Written problem –
Recast the data in the stretch from the line containing "Given: Expand the Media Encryption dropdown" through the line containing "will [x=12, y=27]." as a two-column CSV headed input and output. Give one row per text and its answer, with each field in quotation marks and line breaks replaced by spaces.

Exercise materials –

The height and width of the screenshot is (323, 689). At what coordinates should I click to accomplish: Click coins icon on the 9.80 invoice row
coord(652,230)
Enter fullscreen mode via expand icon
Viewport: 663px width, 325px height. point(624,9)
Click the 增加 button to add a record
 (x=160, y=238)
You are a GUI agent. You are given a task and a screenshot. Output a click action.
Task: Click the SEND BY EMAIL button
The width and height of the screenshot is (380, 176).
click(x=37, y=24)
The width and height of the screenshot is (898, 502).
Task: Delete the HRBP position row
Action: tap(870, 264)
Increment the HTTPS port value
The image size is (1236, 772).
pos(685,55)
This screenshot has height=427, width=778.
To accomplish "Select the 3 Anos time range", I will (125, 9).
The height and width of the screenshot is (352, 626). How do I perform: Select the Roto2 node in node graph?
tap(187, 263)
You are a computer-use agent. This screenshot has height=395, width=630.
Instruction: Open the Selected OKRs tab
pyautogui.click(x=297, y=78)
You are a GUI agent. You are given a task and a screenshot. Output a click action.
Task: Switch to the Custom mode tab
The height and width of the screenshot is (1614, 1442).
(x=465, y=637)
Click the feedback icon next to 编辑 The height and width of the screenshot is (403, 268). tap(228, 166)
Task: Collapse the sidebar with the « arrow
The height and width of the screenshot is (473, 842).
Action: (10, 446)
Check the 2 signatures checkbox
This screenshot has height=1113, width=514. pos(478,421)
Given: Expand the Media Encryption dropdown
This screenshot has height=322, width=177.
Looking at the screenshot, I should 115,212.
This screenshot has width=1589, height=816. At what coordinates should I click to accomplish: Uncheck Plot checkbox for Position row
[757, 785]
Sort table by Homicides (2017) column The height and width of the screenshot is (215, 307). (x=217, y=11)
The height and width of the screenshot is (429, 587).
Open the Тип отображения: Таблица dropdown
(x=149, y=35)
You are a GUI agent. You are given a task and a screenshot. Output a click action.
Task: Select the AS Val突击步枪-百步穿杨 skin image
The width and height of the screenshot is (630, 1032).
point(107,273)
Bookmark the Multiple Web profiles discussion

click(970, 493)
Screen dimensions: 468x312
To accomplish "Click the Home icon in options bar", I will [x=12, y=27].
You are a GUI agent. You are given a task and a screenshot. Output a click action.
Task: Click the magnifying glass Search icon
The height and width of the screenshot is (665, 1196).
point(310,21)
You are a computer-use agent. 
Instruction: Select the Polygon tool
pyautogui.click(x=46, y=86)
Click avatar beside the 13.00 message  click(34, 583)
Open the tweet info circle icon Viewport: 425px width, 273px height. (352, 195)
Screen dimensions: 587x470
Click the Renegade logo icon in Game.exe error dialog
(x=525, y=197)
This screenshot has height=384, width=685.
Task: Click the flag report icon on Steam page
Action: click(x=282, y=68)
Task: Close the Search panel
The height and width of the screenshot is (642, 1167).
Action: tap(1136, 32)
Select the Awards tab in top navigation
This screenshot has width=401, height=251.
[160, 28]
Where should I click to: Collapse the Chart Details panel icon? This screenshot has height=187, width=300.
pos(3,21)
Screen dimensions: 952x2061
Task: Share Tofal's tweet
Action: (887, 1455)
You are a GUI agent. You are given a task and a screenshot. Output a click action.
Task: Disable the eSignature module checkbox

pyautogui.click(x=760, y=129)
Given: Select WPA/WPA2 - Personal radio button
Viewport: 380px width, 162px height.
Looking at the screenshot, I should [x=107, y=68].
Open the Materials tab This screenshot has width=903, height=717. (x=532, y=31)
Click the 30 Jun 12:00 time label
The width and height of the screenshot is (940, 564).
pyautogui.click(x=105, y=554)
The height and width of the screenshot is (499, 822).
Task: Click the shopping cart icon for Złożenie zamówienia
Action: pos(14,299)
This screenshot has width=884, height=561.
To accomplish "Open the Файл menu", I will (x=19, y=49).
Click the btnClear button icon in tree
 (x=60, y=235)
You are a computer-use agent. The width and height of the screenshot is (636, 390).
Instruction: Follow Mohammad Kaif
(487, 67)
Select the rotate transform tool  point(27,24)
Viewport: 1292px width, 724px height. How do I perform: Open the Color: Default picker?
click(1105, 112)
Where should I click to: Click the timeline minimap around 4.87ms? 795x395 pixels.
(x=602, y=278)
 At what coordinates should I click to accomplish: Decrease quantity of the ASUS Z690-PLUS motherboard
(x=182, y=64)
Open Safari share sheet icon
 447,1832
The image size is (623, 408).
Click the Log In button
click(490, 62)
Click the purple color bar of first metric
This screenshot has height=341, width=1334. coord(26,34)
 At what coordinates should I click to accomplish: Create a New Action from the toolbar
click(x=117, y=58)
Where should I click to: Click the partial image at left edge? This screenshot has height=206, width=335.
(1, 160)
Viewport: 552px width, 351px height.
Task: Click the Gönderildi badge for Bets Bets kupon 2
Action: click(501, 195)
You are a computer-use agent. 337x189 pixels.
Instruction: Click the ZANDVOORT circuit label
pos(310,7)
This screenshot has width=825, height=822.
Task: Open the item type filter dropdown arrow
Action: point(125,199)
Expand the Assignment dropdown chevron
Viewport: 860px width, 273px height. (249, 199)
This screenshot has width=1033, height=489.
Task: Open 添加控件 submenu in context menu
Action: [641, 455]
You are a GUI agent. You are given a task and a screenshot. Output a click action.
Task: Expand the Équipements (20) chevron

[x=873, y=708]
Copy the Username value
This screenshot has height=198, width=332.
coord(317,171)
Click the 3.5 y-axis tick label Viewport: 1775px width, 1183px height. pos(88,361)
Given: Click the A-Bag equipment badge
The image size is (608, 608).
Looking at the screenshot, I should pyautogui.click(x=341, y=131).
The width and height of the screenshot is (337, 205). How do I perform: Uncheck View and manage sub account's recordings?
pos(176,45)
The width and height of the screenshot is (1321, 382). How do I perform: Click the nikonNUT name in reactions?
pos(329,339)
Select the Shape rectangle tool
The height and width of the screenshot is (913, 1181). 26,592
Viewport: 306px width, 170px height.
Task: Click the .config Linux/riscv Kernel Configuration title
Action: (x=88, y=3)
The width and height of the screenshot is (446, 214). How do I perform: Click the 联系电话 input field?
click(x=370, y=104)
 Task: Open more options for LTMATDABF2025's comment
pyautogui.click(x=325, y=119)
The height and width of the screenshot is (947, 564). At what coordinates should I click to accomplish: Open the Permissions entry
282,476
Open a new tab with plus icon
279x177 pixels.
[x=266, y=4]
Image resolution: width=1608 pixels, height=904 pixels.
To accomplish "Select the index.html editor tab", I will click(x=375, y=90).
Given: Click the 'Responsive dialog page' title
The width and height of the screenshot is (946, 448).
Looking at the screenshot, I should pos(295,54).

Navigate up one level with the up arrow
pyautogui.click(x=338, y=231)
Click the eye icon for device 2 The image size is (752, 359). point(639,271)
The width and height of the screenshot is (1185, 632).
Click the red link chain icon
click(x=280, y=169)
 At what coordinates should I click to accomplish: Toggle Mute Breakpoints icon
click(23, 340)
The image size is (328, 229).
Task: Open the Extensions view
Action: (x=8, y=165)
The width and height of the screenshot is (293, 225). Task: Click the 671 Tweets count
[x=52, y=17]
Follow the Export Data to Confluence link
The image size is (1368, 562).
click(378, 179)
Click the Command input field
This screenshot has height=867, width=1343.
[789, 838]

Exercise solution –
input,output
"Given: Expand the Media Encryption dropdown This screenshot has height=322, width=177.","Looking at the screenshot, I should 115,212."
"This screenshot has width=1589, height=816. At what coordinates should I click to accomplish: Uncheck Plot checkbox for Position row","[757, 785]"
"Sort table by Homicides (2017) column The height and width of the screenshot is (215, 307).","(x=217, y=11)"
"The height and width of the screenshot is (429, 587). Open the Тип отображения: Таблица dropdown","(x=149, y=35)"
"You are a GUI agent. You are given a task and a screenshot. Output a click action. Task: Select the AS Val突击步枪-百步穿杨 skin image The width and height of the screenshot is (630, 1032).","point(107,273)"
"Bookmark the Multiple Web profiles discussion","click(970, 493)"
"Screen dimensions: 468x312 To accomplish ""Click the Home icon in options bar"",","I will [x=12, y=27]."